Court Opinion

ID: 6632925
Source: CourtListenerOpinion
Date Created: 2022-07-20 20:38:28.216877+00
Date Added: 2024-06-11T15:58:59.642848
License: Public Domain

Christiancy J.:
I concur with my brother Manning in holding the contract void, for the reason that it was taken by a part of the same public officers or agents who had been appointed under the law to let it, and who, as such officers, participated in letting the same contract which they assumed to take in their individual capacity.
As public officers, it was their duty in making the contract to act solely for the public interest, without reference to their own; not only as to the price to be given for the work, but in adopting the plan and specifications, and in the mode and time of performance: as individuals, in taking the contract, they must naturally (and while human nature' remains unchanged, we may almost say, necessarily) seek to adopt the plan, and to make' the terms most conducive to their own interests. The public were entitled to their best judgment, unbiased by their private interests, and by accepting the office they became bound to exércise such judgment, and to use their best exertions for the public good, regardless of them own. They had no right, while they continued in office, to place themselves in a position where their own interests would be hostile to those of the public.
The fact that those contractors did not constitute a majority of the joint boards of the several townships (though they were a majority of that of their own township), I do not regard as in any respect altering the principle; nor the fact that the contract was let.to the lowest bidder. The price alone is but one element embraced in the question, and even this might be affected by their influence, by fixing the time and place of the letting, by their right to decide upon the responsibility of the bidders, and by many other circumstances, over which, as members of the board, they might exercise an influence. But, the j>lan of the work, the materials to be used, and the *228mode and time of completion, might all he influenced by the individual interests of these men, and determined, in a way which would effectually exclude a fair competition in bidding. And, they would, of course, have a voice in determining upon the mode in which the work was after-wards done under the contract, and in its acceptance. In all these matters, the influence of these contractors would not only be given by their own votes, but, as all the members must be supposed to be more or less influenced by them, though but a minority, they may determine the majority; and, it is manifestly impossible, from the nature of the case, to ascertain and measure the amount of their influence upon the board, or in what manner it may have affected the action of the other members, or -what would have been the determination of the majority without that influence; the members themselves could neither state nor know it.
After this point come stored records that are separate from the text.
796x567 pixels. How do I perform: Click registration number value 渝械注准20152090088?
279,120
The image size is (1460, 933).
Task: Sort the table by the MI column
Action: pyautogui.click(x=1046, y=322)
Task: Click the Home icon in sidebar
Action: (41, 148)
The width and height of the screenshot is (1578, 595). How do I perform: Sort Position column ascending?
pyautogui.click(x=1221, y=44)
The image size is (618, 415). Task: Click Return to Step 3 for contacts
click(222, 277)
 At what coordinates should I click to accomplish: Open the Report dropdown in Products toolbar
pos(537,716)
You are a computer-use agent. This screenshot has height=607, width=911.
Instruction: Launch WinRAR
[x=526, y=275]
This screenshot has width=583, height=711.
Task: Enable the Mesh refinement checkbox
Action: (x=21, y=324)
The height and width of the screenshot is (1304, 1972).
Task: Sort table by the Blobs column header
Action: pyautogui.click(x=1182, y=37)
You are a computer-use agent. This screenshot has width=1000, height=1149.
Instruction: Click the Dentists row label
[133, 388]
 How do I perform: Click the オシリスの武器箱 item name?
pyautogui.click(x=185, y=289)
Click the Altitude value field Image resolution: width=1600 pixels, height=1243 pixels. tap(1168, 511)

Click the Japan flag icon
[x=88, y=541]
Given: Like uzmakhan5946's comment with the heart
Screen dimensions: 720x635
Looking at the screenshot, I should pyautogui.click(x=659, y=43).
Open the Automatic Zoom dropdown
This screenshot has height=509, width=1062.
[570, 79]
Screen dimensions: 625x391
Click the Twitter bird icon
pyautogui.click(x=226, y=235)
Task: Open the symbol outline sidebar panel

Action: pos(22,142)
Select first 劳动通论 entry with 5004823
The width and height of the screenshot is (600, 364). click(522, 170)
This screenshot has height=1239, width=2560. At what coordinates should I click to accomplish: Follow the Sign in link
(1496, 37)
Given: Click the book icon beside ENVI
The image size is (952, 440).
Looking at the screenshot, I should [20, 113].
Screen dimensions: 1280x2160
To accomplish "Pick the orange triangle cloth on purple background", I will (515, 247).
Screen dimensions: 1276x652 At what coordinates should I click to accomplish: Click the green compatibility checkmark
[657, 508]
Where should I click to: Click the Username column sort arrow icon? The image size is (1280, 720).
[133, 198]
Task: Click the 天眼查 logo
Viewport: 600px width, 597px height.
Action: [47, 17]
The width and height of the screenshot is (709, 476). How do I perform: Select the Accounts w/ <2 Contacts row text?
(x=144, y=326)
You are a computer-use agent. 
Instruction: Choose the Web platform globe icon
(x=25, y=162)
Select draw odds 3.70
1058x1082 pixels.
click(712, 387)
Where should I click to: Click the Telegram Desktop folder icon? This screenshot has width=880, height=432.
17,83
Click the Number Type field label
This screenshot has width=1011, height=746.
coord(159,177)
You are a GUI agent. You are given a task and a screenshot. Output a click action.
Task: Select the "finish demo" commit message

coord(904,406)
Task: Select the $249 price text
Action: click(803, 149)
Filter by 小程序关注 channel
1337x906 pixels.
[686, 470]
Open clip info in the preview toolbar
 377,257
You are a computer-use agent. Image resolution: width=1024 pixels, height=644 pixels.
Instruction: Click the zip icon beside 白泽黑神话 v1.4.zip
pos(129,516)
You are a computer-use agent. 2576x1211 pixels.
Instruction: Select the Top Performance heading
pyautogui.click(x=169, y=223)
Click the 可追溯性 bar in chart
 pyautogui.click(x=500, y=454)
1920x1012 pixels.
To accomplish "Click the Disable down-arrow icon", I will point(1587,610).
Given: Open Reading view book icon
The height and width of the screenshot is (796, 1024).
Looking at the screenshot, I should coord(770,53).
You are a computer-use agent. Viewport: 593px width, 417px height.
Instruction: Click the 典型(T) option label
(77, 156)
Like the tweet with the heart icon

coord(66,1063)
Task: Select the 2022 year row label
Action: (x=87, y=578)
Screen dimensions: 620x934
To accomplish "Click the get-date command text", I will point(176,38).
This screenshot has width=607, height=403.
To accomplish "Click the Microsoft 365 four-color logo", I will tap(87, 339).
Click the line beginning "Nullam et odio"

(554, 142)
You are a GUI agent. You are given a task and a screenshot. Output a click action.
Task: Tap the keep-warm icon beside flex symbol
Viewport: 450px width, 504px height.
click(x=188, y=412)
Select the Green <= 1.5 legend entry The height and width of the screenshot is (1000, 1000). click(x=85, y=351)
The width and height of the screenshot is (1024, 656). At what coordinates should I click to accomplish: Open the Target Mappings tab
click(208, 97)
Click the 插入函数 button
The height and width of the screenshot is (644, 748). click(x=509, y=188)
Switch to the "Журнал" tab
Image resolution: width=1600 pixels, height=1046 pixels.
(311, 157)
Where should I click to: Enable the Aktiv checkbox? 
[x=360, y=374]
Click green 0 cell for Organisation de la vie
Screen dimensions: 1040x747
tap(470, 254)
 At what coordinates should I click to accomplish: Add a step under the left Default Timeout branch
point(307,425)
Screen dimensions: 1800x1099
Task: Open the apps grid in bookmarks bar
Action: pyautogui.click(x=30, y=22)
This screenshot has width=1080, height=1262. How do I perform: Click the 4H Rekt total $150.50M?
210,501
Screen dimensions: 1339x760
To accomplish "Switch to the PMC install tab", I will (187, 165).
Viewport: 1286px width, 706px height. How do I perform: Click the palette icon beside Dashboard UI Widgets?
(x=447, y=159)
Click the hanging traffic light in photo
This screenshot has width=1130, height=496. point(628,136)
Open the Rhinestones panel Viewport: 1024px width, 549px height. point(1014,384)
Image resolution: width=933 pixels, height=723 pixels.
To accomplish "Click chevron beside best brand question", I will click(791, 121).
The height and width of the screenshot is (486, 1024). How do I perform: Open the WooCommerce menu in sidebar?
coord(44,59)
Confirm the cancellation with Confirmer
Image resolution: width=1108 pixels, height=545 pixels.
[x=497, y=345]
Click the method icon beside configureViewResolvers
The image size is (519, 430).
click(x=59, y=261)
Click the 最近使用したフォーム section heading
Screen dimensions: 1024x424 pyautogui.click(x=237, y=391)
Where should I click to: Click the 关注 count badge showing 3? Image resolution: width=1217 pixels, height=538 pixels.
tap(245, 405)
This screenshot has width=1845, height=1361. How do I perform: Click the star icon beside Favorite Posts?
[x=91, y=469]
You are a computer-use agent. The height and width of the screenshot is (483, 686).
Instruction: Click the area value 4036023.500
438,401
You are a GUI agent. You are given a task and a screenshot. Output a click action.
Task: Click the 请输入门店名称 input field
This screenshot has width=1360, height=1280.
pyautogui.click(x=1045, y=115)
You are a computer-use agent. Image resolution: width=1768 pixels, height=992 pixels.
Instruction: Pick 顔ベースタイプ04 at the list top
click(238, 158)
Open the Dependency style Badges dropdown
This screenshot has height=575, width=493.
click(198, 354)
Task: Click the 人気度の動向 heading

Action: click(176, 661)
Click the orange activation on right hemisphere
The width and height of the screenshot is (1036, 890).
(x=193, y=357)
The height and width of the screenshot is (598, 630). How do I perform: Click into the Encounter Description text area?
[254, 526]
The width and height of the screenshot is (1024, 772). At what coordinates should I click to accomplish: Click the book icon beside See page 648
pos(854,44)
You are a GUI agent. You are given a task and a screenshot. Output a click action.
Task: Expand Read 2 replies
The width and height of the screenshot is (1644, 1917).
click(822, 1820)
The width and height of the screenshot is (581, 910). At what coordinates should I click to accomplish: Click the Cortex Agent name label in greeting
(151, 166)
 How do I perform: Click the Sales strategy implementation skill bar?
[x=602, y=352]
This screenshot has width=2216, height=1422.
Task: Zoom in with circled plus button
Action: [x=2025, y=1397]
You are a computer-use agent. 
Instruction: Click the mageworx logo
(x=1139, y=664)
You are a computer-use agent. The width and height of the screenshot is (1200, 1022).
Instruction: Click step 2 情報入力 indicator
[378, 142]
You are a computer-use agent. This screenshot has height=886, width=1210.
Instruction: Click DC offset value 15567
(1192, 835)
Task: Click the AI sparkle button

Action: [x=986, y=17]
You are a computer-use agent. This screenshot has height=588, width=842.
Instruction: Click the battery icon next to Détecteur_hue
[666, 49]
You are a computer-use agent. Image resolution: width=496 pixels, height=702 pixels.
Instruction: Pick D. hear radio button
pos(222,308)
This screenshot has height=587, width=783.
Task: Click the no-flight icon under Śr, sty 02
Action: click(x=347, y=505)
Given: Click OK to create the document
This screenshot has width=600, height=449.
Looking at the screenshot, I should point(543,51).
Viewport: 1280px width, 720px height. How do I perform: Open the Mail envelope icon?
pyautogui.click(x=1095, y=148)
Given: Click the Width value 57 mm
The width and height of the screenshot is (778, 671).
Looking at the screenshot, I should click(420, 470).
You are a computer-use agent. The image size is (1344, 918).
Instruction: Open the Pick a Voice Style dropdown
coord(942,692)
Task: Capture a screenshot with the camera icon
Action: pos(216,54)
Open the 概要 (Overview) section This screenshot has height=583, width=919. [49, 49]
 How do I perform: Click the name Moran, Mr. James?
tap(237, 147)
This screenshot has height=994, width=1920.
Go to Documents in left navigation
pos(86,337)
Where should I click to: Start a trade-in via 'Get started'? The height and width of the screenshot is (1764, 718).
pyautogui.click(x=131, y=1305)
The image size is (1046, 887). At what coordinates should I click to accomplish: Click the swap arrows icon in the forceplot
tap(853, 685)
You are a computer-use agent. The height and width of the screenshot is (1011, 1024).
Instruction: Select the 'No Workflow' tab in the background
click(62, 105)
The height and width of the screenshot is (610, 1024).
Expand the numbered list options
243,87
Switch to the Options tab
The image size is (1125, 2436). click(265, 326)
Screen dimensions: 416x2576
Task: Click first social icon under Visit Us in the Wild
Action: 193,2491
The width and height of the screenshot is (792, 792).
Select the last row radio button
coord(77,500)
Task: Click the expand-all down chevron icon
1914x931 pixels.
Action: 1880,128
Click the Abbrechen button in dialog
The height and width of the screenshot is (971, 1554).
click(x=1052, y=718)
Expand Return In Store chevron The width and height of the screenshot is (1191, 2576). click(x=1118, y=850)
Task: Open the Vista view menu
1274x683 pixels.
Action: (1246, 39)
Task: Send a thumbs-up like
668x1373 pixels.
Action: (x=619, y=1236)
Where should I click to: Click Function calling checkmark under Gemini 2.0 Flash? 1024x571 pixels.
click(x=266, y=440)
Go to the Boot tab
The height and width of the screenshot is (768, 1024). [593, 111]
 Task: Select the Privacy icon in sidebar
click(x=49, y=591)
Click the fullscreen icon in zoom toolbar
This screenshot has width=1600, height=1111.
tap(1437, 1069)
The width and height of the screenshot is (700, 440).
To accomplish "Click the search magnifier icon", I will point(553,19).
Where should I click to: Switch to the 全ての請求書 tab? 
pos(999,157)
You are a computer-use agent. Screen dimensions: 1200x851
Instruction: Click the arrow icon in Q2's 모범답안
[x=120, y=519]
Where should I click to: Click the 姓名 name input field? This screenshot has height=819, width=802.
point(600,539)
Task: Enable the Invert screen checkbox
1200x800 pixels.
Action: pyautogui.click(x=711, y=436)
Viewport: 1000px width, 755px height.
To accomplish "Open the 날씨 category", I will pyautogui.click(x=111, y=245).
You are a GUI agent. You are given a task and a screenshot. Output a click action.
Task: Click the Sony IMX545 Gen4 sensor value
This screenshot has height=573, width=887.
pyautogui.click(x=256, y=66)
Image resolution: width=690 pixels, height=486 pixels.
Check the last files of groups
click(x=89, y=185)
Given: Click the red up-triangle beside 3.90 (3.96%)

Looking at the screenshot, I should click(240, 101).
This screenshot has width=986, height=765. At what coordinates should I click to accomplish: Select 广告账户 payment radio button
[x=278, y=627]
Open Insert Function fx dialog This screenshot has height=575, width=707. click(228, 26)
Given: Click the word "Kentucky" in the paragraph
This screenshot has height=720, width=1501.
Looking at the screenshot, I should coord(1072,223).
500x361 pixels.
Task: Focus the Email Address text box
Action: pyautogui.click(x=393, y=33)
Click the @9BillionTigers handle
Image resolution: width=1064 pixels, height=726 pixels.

And, though these contractors may, as members of the board, have acted honestly, and solely with reference to the public interest, yet if they have acted otherwise, they occupy a position which puts it in their power to conceal the evidence of the facts, and to defy detection. If, therefore, such contracts were to be held valid, until shown to to be fraudulent or corrupt, the result, as a general rule, would be, that they must be enforced in spite of fraud or corruption. Hence, the only safe rule in such cases, is to treat the contract as void, without reference to the question of fraud in fact, unless affirmed by the opposite party. This rule appears to me so manifestly in accordance with sound public policy as to require no authority for its support.